Rumors aside, it appears that Pope Francis is not going to overturn the 2,000-year-old Church teaching on the sanctity of Holy Matrimony.
The Prefect of the Congregation for the Doctrine of the Faith, Archbishop Gerhard Ludwig Muller published an article in the Vatican newspaper, putting that story to rest.
Archbishop Muller writes that marriage is indissoluble as is testified in both Scripture and Tradition.
From National Catholic Register:
That Pope Francis is not going to change the discipline that denies Communion to divorced-remarried people is established by the long article Archbishop Gerhard Ludwig Müller, prefect of the Congregation for the Doctrine of the Faith, drafted for the Vatican daily newspaper L’Osservatore Romano.
In the article, published on Oct. 22, Archbishop Müller reiterates that a Christian marriage is indissoluble and that this is not simply a pastoral question, but a doctrinal issue that involves the Church’s theological understanding of the sacrament of marriage.
There are also other key passages. Archbishop Müller stated that the Orthodox practice of allowing second or third marriages under certain circumstances “cannot be reconciled with God’s will.” He rejected that the individual conscience can be the final arbiter on whether a divorced and civily remarried Catholic can receive Communion. And responding to the argument that Christian mercy mandates allowing such Catholics reception of Communion, he asserted that “an objectively false appeal to mercy also runs the risk of trivializing the image of God by implying that God cannot do other than forgive.”

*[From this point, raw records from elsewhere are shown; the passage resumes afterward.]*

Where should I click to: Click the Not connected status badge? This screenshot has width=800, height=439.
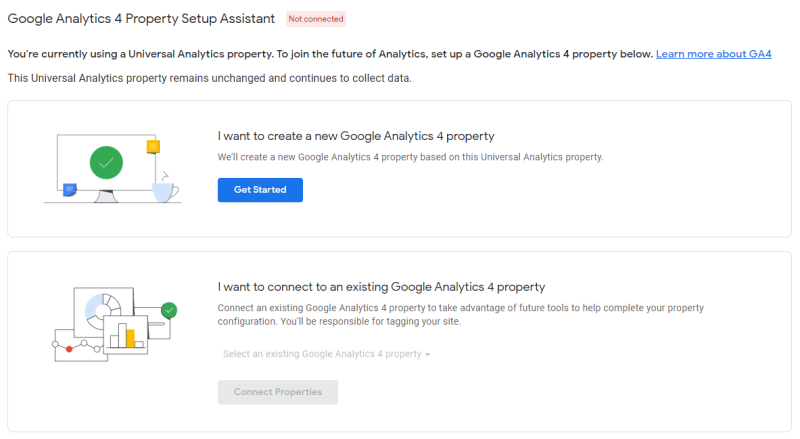(316, 19)
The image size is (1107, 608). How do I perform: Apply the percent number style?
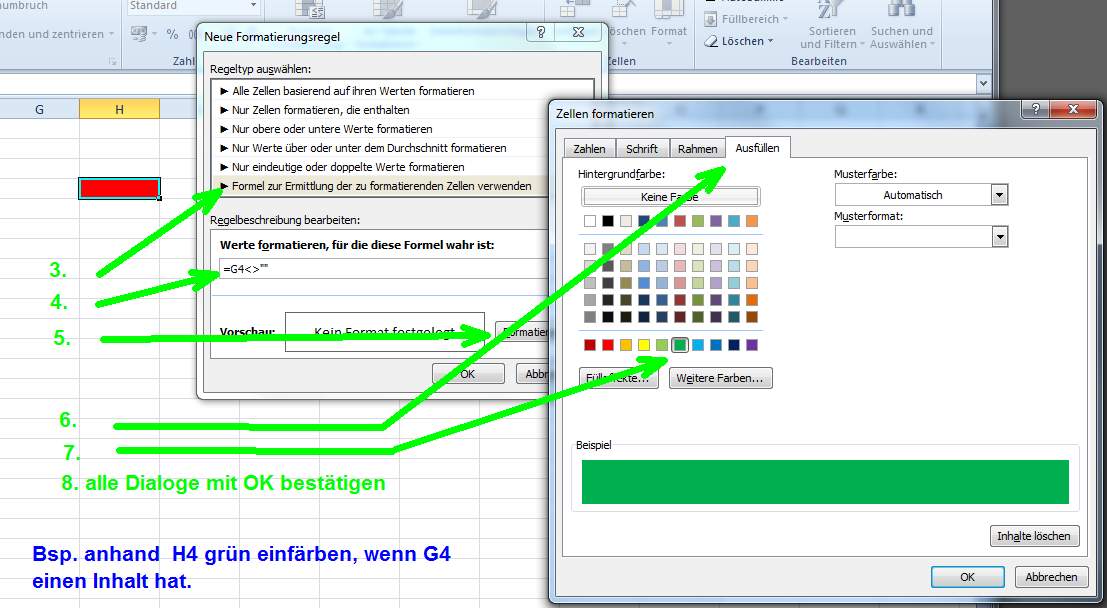pos(172,34)
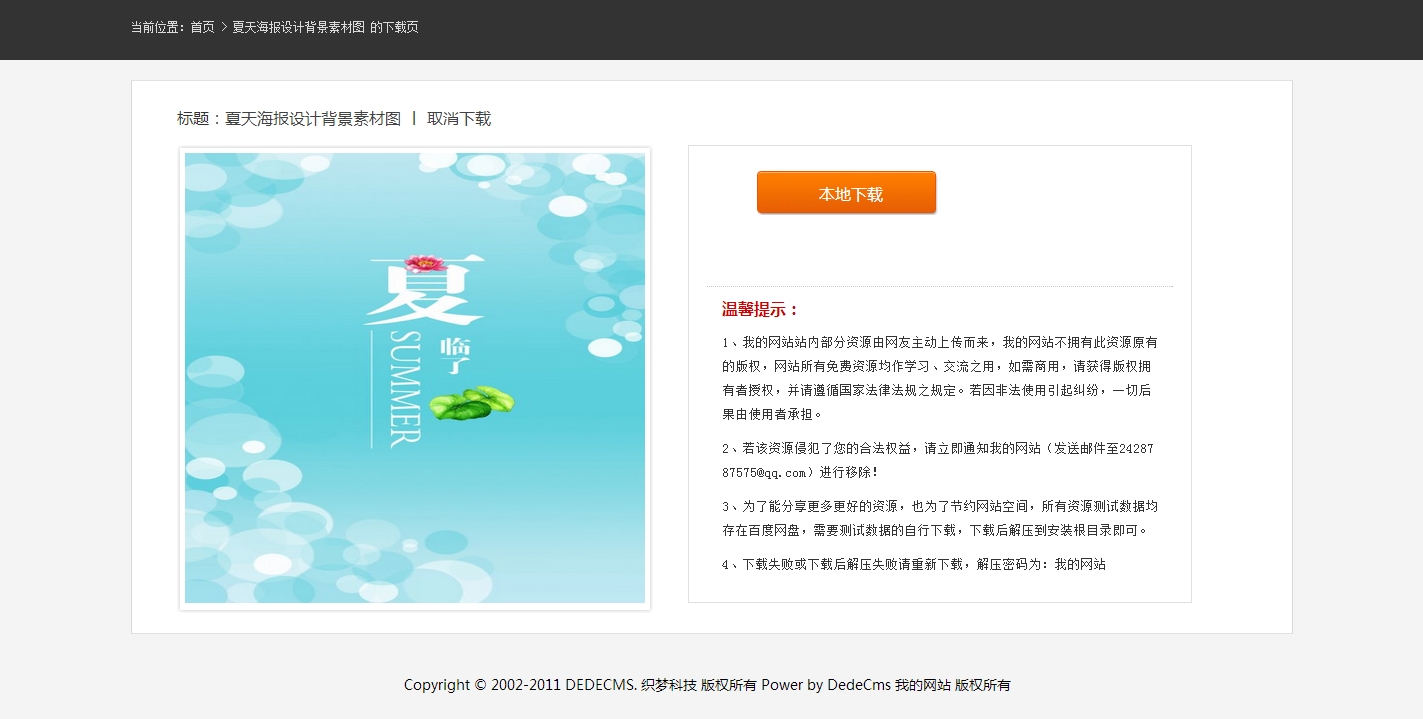Click tip 4 about the unzip password
The width and height of the screenshot is (1423, 719).
click(913, 565)
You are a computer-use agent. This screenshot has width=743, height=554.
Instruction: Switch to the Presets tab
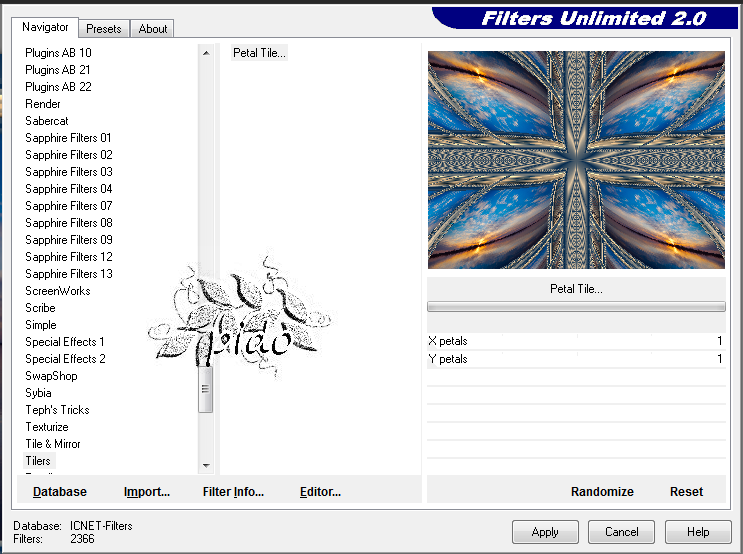point(103,29)
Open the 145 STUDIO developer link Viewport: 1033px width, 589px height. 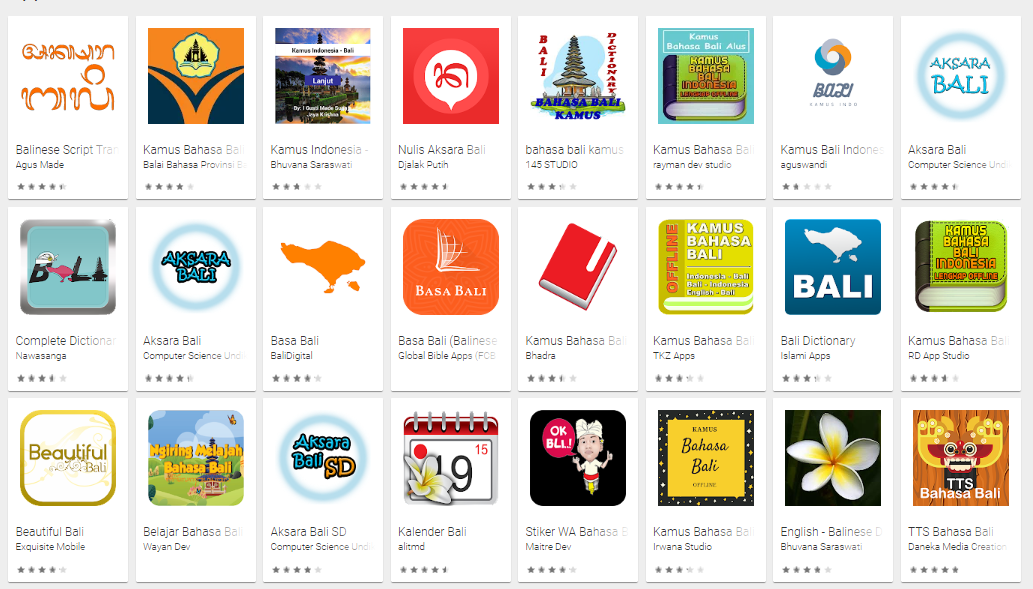[551, 165]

The article seems a clear corrective to those who recently praised the Church for, they said, finally being open to bringing Communion to divorced-remarried under Pope Francis’ pontificate. And it also serves as a correction to numerous newspaper headlines that have misrepresented the theme of the next Extraordinary Synod of Bishops — “The Pastoral Challenges of the Family in the Context of Evangelization” — as meaning the 2014 synod will open the door to a new Church discipline on the matter.